I went to much effort explaining exactly that in:
http://www.mtaonline.net/~hheffner/DeflationFusion.pdf
Apparently my effort was unsuccessful. The quick answer to the question
is that the deflated state, though very common (i.e. has a high
frequency of existence in some environments, including in ordinary
water) is a degenerate state, i.e. a state that can be hopped into and
out of from a normal orbital state because such hops are energy
neutral. It is *not* a state that taps energy by itself. It is only
through interaction with another nucleus that the deflated state
provides useable energy, primarily by the other nucleus tunneling to
the approximate locus of the deflated state. Further, the deflated
state, though highly energetic, exists for such brief periods that it
can't even be detected without attosecond sensitive experiments.
Further, this state exists with such brevity that is has no significant
effect on hot fusion with regard to overcoming the Coulomb barrier
kinetically. What is required to tap energy is the high density, high
orbital stressing, high tunneling environment of a lattice. (BTW, the
orbital stressing may also be provided by medium energy gas-solid
collisions, provided the surface is sufficiently loaded.) Even most
CF experiments do not provide a high tunneling rate *combined* with
high loading. As high loading is achieved the tunneling rate declines
because adsorption declines. It takes engineering to achieve both I
think, and special materials management to achieve practical results.
I understand your proposed mechanism. The question I'm asking is there
any evidence that such a mechanism actually occurs outside of its
proposed application to CF? The mechanism of Mills is somewhat similar
to the basic idea of a collapsed atom. Would you consider his mechanism
related to yours? If so, would you expect to observe the same behavior
as he reports?
Beyond all this, there may be a chance for a longer bound entity. I
just don't know, but the calculations I provided in this thread earlier
seem to support the possibility. It is not necessary to my theory
though. It might help explain some theories or observations of others
though, so I mentioned it here with regards to neutron like entities.
Are you proposing that your collapse mechanism can actually result in
formation of a neutron? Mills does not propose this is possible using
his mechanism.
I think it is unlikely such reactions only occur in an electrolytic
cell and then are revealed only by producing transmutation. If such
reactions are possible, there are better ways to prove their reality,
which surely would have been used in the many noncold- fusion studies.
3. This neutron reacts with elements in the environment causing
isotopic shift without producing radioactive products.
Many of the required isotopes are radioactive with a half life
that is easy to detect. They are not observed.
I certainly agree that this is a major flaw in the W-L theory.
However, it is not a flaw with the theory I present here:
http://www.mtaonline.net/~hheffner/DeflationFusionExp.pdf
On the contrary, I show that reaction with the very small deflated
state hydrogen can account for the mysterious fusion branching
ratio by initially eliminating all the normal D + D -> He fusion
energy. The resulting heat energy which eventually evolves is
merely the vacuum bank paying it back in small photon withdrawals
from a small radiating electron left in the fused nucleus.

§ Provided records:

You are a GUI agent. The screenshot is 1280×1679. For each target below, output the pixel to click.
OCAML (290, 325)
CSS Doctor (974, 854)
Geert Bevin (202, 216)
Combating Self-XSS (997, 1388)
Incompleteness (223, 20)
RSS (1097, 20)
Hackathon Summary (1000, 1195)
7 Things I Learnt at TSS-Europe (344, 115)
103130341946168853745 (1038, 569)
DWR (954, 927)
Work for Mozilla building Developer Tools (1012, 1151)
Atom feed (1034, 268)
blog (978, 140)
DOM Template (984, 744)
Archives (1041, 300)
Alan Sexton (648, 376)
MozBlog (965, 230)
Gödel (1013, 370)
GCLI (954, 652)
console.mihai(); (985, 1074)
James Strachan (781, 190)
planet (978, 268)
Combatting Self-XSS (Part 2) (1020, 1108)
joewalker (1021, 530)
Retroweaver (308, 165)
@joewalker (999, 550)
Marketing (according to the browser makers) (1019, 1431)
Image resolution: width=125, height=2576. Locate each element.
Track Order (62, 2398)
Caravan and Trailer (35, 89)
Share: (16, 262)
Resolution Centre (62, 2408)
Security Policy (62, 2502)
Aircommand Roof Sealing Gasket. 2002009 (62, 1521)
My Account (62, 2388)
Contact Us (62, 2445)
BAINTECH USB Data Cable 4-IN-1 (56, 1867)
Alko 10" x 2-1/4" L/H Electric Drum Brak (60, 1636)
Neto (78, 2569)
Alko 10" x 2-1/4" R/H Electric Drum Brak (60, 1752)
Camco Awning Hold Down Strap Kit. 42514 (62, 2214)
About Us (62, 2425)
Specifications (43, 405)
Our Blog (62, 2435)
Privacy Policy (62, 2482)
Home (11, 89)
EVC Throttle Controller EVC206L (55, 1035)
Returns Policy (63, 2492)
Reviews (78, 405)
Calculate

§ Task 1:
Set down, word for word, the portion of the deflated-state fusion discussion that opens with the words containing "Many of the" and closes with "the fused nucleus.".
§ Task 2:
Carry the forum discussion of deflated-state hydrogen and cold fusion further, picking up after its last sentence.

§ Exercise output 1:
Many of the required isotopes are radioactive with a half life
that is easy to detect. They are not observed.
I certainly agree that this is a major flaw in the W-L theory.
However, it is not a flaw with the theory I present here:
http://www.mtaonline.net/~hheffner/DeflationFusionExp.pdf
On the contrary, I show that reaction with the very small deflated
state hydrogen can account for the mysterious fusion branching
ratio by initially eliminating all the normal D + D -> He fusion
energy. The resulting heat energy which eventually evolves is
merely the vacuum bank paying it back in small photon withdrawals
from a small radiating electron left in the fused nucleus.

§ Exercise output 2:
BTW, is there any W-L theory document available on the web?
The papers are all available on arXiv:cond-mat.
4. The isotopic distribution agrees with the distribution reported
by Miley.
The claimed agreement is poor at best.
Yes, there are thus probably very few genuine neutrons produced in
the process. Some other species is required to explain the events.
These are the facts. Of course, it is possible to ignore the facts
or be unaware of the conflict with observation. Nevertheless, I
find it strange that a theory containing so many flaws in logic
and conflict with observation would be considered. Apparently,
this shows the desperation theoreticians have been reduced to.
I think the facts are indeed inexplicable with existing
conventional theory.
I have no complaint about discussing theories based on
imagination. However, they should at least be logical and
consistent with all observation, not just those that support the
idea. It is even possible that more than one mechanism is
operating and more than one nuclear path is followed.
Nevertheless, I suggest it is a waste of time making arbitrary
assumptions unless these have strong support. Otherwise, this is
just a game of whose imagination and salesmanship is better.
All true, except that even a half baked proto-theory, if
approximately on the right track, might provide enough of a
starting point on which to build a realistic theory. Consider the
Bohr model of the atom for example. Bohr was not right, but he
provided a good starting point for Schrödinger, etc.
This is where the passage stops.